• Written request: Copy out all of the material below word for word, keeping every line the same.

• Material supplied:
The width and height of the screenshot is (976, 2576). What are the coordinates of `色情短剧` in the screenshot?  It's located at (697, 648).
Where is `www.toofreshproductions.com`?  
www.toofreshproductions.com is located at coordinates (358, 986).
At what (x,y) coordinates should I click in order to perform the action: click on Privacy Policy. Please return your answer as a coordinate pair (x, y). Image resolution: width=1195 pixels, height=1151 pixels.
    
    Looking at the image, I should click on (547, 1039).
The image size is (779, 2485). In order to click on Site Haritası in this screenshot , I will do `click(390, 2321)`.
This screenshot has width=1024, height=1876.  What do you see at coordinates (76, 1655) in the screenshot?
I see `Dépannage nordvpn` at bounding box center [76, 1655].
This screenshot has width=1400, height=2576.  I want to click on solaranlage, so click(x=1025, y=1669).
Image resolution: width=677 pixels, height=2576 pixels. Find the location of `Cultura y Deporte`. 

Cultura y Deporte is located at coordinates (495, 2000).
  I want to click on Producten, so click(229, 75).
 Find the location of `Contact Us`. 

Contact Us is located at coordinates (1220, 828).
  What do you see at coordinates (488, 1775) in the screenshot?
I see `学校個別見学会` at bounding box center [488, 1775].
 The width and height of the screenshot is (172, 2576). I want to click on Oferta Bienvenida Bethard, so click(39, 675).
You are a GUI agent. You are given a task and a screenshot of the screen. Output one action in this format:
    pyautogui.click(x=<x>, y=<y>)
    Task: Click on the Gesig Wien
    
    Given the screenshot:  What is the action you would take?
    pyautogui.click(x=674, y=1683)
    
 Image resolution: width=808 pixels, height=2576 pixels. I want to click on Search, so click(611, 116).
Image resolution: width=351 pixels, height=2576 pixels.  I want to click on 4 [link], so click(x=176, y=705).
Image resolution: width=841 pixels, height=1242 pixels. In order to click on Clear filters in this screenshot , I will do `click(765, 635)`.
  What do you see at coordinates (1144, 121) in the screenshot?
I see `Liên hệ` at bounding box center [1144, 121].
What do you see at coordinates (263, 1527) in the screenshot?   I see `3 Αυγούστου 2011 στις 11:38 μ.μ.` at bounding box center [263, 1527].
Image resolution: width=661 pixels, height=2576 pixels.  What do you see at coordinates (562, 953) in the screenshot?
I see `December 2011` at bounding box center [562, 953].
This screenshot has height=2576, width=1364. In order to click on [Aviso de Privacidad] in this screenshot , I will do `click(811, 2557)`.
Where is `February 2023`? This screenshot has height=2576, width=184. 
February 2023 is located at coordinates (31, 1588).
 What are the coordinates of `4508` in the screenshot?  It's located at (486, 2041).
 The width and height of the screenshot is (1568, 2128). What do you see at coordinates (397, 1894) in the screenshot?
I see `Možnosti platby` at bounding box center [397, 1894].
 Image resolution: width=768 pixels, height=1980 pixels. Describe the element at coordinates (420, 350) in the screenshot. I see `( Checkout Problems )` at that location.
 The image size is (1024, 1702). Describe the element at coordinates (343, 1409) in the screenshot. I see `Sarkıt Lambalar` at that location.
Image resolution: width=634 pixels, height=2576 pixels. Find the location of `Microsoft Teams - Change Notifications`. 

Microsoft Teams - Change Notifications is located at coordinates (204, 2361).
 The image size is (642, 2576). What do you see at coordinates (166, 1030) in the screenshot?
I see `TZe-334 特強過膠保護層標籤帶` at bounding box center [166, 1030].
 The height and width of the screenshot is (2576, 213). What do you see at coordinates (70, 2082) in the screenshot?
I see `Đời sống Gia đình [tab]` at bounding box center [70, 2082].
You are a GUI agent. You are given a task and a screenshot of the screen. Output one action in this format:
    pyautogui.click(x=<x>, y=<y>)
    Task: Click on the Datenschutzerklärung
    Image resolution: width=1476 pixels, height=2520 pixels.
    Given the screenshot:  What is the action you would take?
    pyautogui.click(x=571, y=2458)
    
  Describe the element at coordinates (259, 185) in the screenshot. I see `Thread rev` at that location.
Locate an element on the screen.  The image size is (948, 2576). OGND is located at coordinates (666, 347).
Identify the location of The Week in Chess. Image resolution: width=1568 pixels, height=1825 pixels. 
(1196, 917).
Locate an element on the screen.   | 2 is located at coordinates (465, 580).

• Answer for the task:
The width and height of the screenshot is (976, 2576). What are the coordinates of `色情短剧` in the screenshot?  It's located at (697, 648).
Where is `www.toofreshproductions.com`?  
www.toofreshproductions.com is located at coordinates (358, 986).
At what (x,y) coordinates should I click in order to perform the action: click on Privacy Policy. Please return your answer as a coordinate pair (x, y). Image resolution: width=1195 pixels, height=1151 pixels.
    
    Looking at the image, I should click on (547, 1039).
The image size is (779, 2485). In order to click on Site Haritası in this screenshot , I will do `click(390, 2321)`.
This screenshot has width=1024, height=1876.  What do you see at coordinates (76, 1655) in the screenshot?
I see `Dépannage nordvpn` at bounding box center [76, 1655].
This screenshot has width=1400, height=2576.  I want to click on solaranlage, so click(x=1025, y=1669).
Image resolution: width=677 pixels, height=2576 pixels. Find the location of `Cultura y Deporte`. 

Cultura y Deporte is located at coordinates (495, 2000).
  I want to click on Producten, so click(229, 75).
 Find the location of `Contact Us`. 

Contact Us is located at coordinates (1220, 828).
  What do you see at coordinates (488, 1775) in the screenshot?
I see `学校個別見学会` at bounding box center [488, 1775].
 The width and height of the screenshot is (172, 2576). I want to click on Oferta Bienvenida Bethard, so click(39, 675).
You are a GUI agent. You are given a task and a screenshot of the screen. Output one action in this format:
    pyautogui.click(x=<x>, y=<y>)
    Task: Click on the Gesig Wien
    
    Given the screenshot:  What is the action you would take?
    pyautogui.click(x=674, y=1683)
    
 Image resolution: width=808 pixels, height=2576 pixels. I want to click on Search, so click(611, 116).
Image resolution: width=351 pixels, height=2576 pixels.  I want to click on 4 [link], so click(x=176, y=705).
Image resolution: width=841 pixels, height=1242 pixels. In order to click on Clear filters in this screenshot , I will do `click(765, 635)`.
  What do you see at coordinates (1144, 121) in the screenshot?
I see `Liên hệ` at bounding box center [1144, 121].
What do you see at coordinates (263, 1527) in the screenshot?   I see `3 Αυγούστου 2011 στις 11:38 μ.μ.` at bounding box center [263, 1527].
Image resolution: width=661 pixels, height=2576 pixels.  What do you see at coordinates (562, 953) in the screenshot?
I see `December 2011` at bounding box center [562, 953].
This screenshot has height=2576, width=1364. In order to click on [Aviso de Privacidad] in this screenshot , I will do `click(811, 2557)`.
Where is `February 2023`? This screenshot has height=2576, width=184. 
February 2023 is located at coordinates (31, 1588).
 What are the coordinates of `4508` in the screenshot?  It's located at (486, 2041).
 The width and height of the screenshot is (1568, 2128). What do you see at coordinates (397, 1894) in the screenshot?
I see `Možnosti platby` at bounding box center [397, 1894].
 Image resolution: width=768 pixels, height=1980 pixels. Describe the element at coordinates (420, 350) in the screenshot. I see `( Checkout Problems )` at that location.
 The image size is (1024, 1702). Describe the element at coordinates (343, 1409) in the screenshot. I see `Sarkıt Lambalar` at that location.
Image resolution: width=634 pixels, height=2576 pixels. Find the location of `Microsoft Teams - Change Notifications`. 

Microsoft Teams - Change Notifications is located at coordinates (204, 2361).
 The image size is (642, 2576). What do you see at coordinates (166, 1030) in the screenshot?
I see `TZe-334 特強過膠保護層標籤帶` at bounding box center [166, 1030].
 The height and width of the screenshot is (2576, 213). What do you see at coordinates (70, 2082) in the screenshot?
I see `Đời sống Gia đình [tab]` at bounding box center [70, 2082].
You are a GUI agent. You are given a task and a screenshot of the screen. Output one action in this format:
    pyautogui.click(x=<x>, y=<y>)
    Task: Click on the Datenschutzerklärung
    Image resolution: width=1476 pixels, height=2520 pixels.
    Given the screenshot:  What is the action you would take?
    pyautogui.click(x=571, y=2458)
    
  Describe the element at coordinates (259, 185) in the screenshot. I see `Thread rev` at that location.
Locate an element on the screen.  The image size is (948, 2576). OGND is located at coordinates (666, 347).
Identify the location of The Week in Chess. Image resolution: width=1568 pixels, height=1825 pixels. 
(1196, 917).
Locate an element on the screen.   | 2 is located at coordinates (465, 580).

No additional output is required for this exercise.